N'est-elle pas placée entre deux religions qui la vénèrent avec la même ferveur, et entre les limites extrêmes de deux essences spécifiquement différentes par leur nature et leurs possibilités : une essence infinie, sublime, inconnaissable que les hommes sont impuissants, à la lumière de la seule raison, à louer comme il convient — l'essence divine — et l'essence humaine limitée, imparfaite, corrompue, instable, pétrie d'hypocrisie, d'orgueil, de haine, de rapacité, portée à la violence et à la perfidie. D'où l'exceptionnelle destinée de Maryam.
Placée entre le divin et l'humain, elle demeure un éternel témoin de l'espérance de l'humanité, radieuse au-dessus de tout horizon de vérité, d'amour et d'ultime salut. Sa totale confiance en Dieu et son abandon à Sa souveraine volonté ne sont-ils pas précisément le symbole même de ce « tawakkul » (abandon confiant en la volonté divine) dont l'islam a fait le fondement primordial de sa doctrine, fondement sans lequel la dévotion est vidée de son contenu et devient une grossière entreprise « de bons placements » pour la vie future.

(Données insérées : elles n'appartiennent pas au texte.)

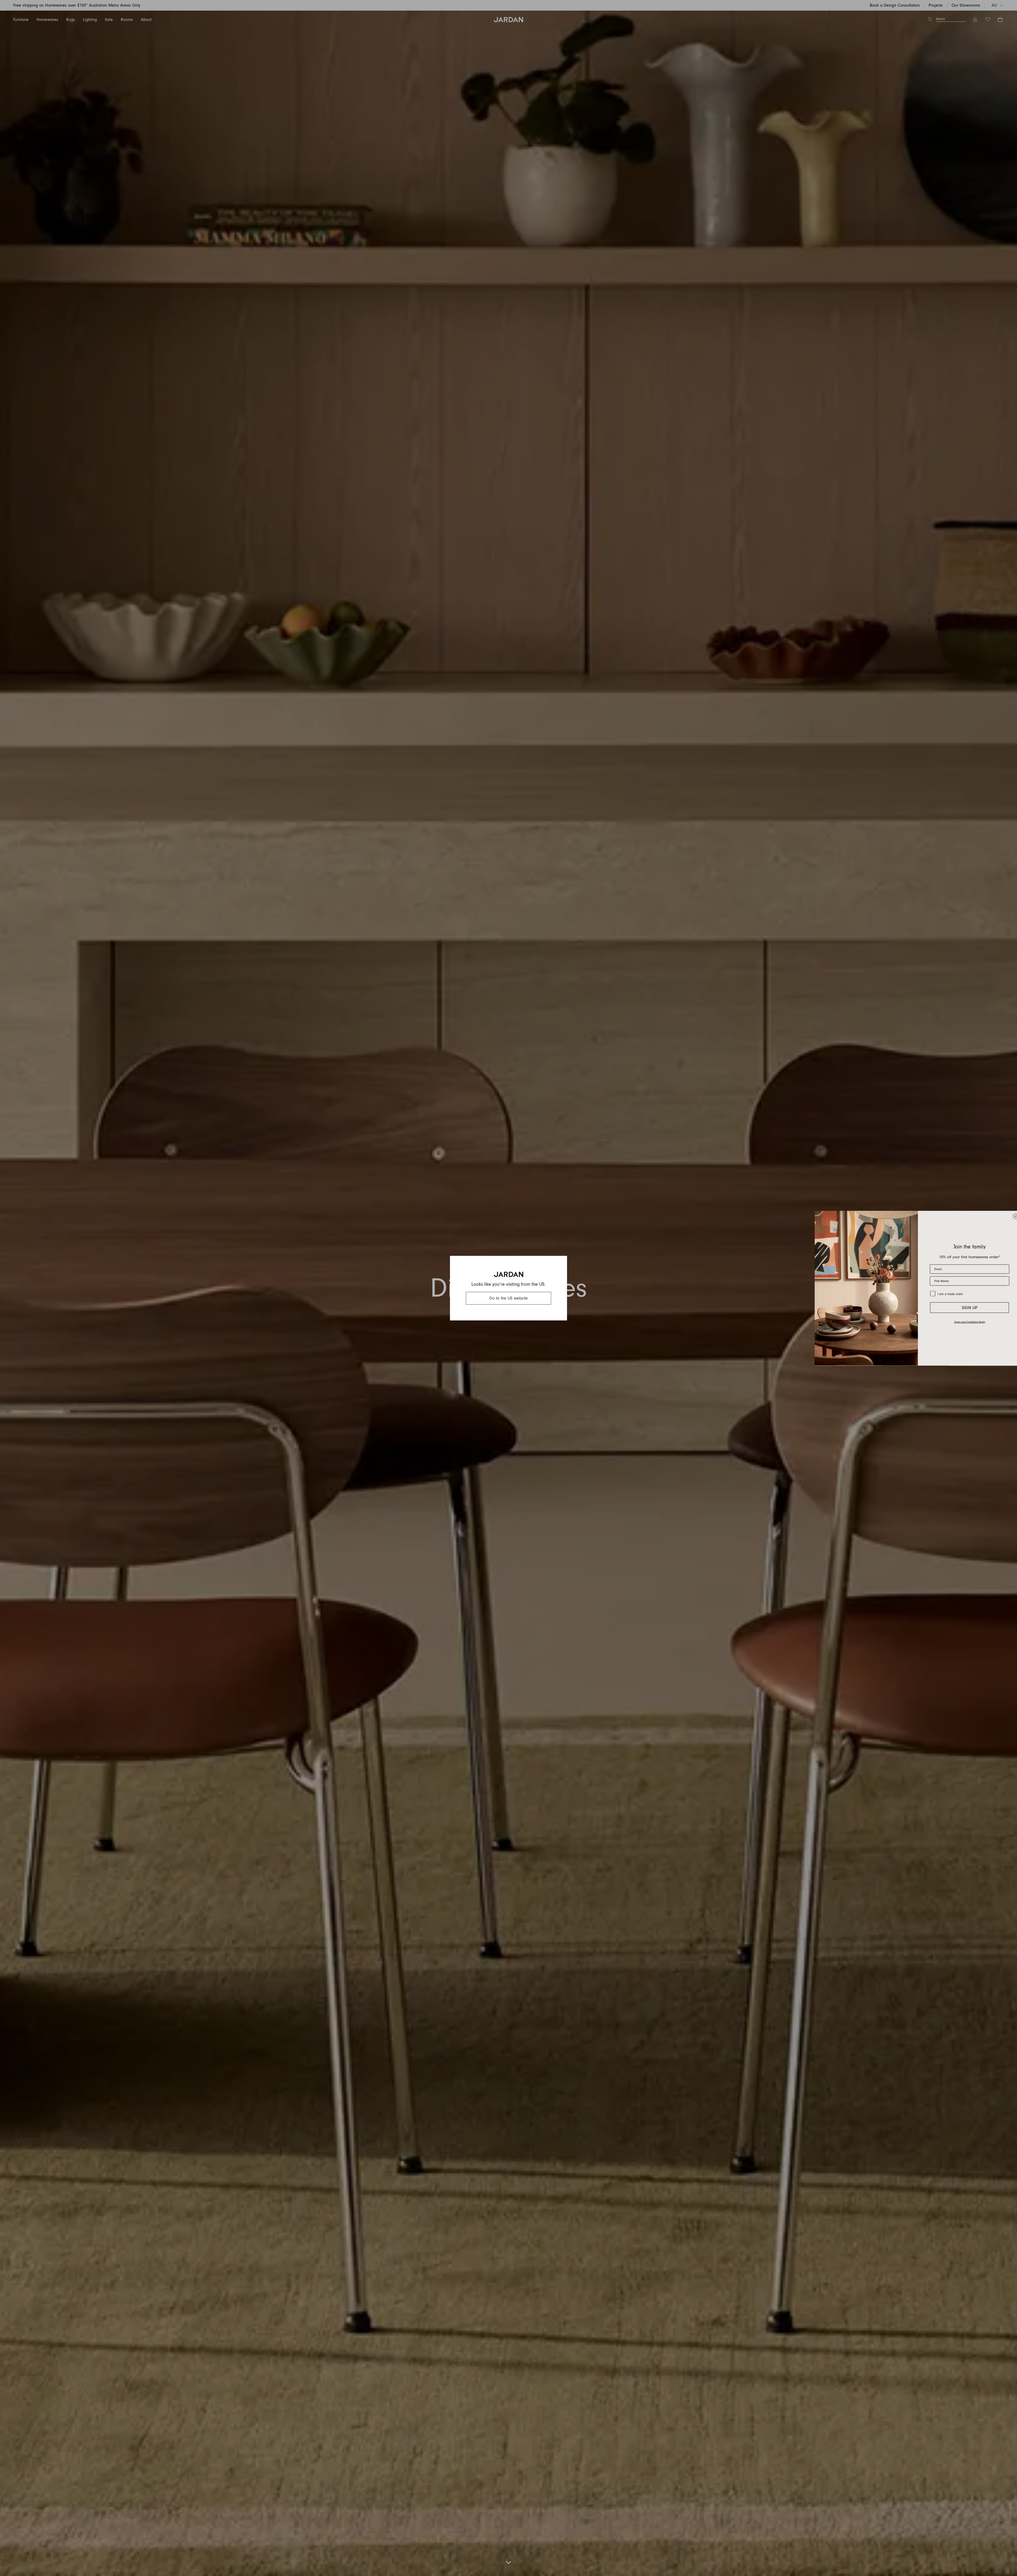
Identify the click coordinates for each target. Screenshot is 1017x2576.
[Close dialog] (1011, 1216)
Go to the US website (508, 1298)
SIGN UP (965, 1307)
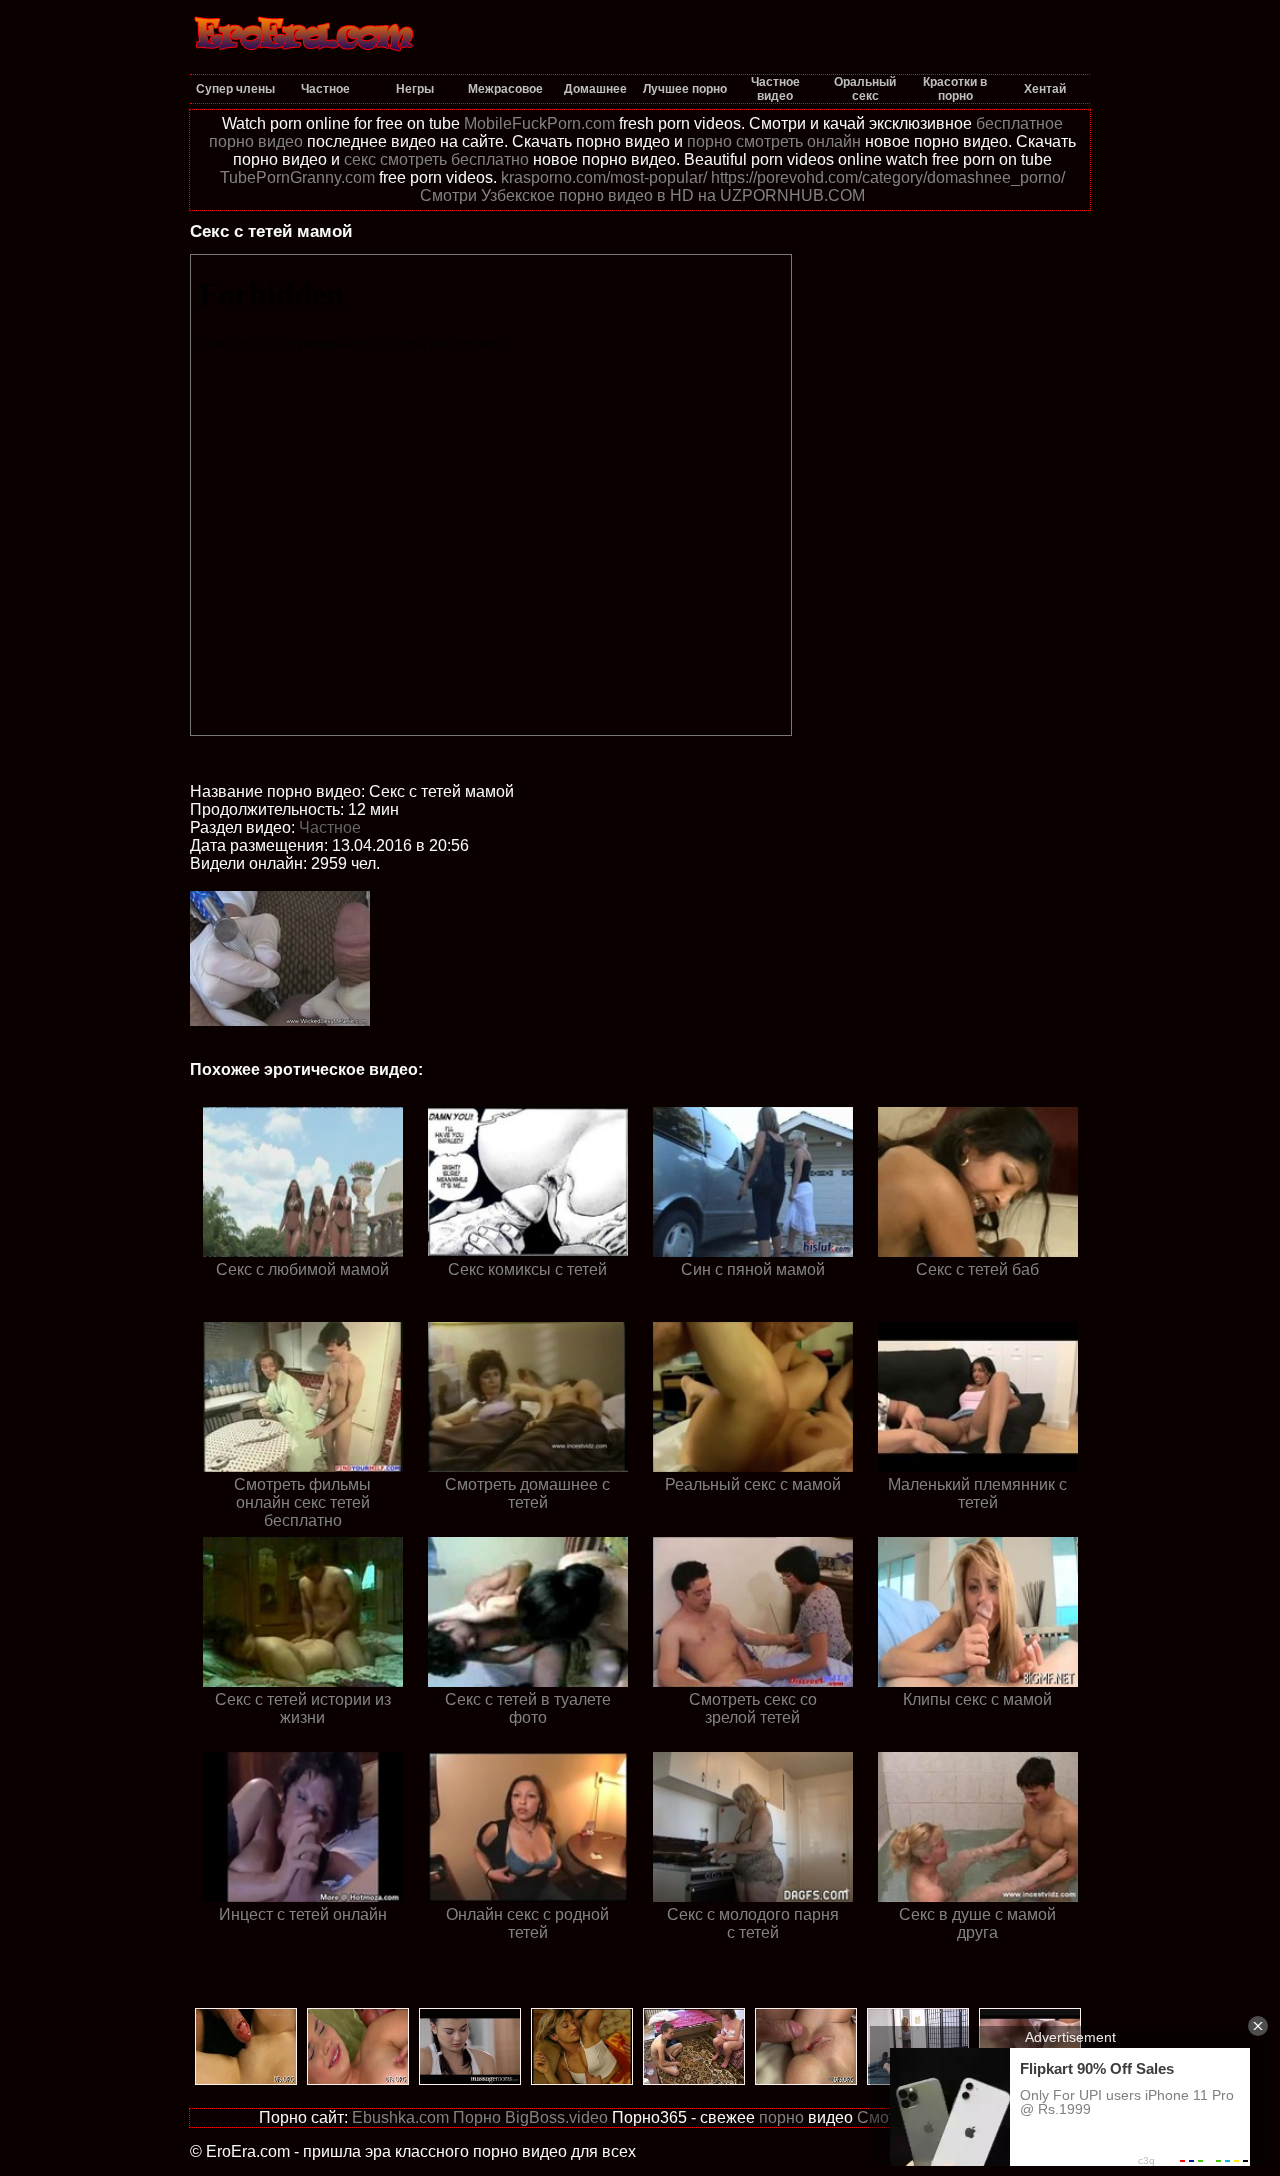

Aussi est-elle chère aux deux grandes religions inspirées : le christianisme et l'islam. Chacune d'elle la vénère à sa manière avec respect et ferveur. L'islam d'aujourd'hui voit en elle l'emblème d'un éternel appel à la réconciliation de tous les croyants autour d'un monothéisme pur, tel qu'Abraham l'avait enseigné aux hommes et tel que Muhammad l'a rappelé et défendu pour qu'à l'unisson chacun puisse dire : « Gloria in excelsis Deo et in terra pax hominibus bonae voluntatis. Laudamus te. »
Hamza Boukakeur (recteur de la Grande Mosquée de Paris entre 1957 et 1982)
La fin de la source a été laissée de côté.